17 En formant ce projet, aurais-je donc fait preuve de légèreté ? Ou bien mes projets s'inspirent-ils de la chair, en sorte qu'il y ait en moi le oui, oui, et le non, non ?
18 Aussi vrai que Dieu est fidèle, notre langage avec vous n'est pas oui et non.

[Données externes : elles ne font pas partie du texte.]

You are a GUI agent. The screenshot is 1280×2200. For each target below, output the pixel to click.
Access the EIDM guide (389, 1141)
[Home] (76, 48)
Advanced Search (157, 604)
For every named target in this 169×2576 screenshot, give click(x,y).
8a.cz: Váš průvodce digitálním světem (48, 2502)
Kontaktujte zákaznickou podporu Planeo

19 Car le Fils de Dieu, le Christ Jésus, que nous avons prêché parmi vous, Silvain, Timothée et moi, n'a pas été oui et non ; il n'y a eu que oui en lui.
20 Toutes les promesses de Dieu ont en effet leur oui en lui ; aussi bien est-ce par lui que nous disons l'" Amen " à Dieu pour sa gloire.
2 fixant nos yeux sur le chef de notre foi, qui la mène à la perfection, Jésus, qui au lieu de la joie qui lui était proposée, endura une croix, dont il méprisa l'infamie, et qui est assis désormais à la droite du trône de Dieu.
Prière
*Seigneur Jésus, tu attends de nous que notre OUI soit OUI et que notre NON soit NON : que ton Esprit se vérité, qui habite en nous et qui nous conduit à reproduire ton image et tes attitudes, me rende capable de rendre ainsi toujours témoignage à toute la vérité de ce que je vis, de ce que je cherche, de ce que je pense. AMEN.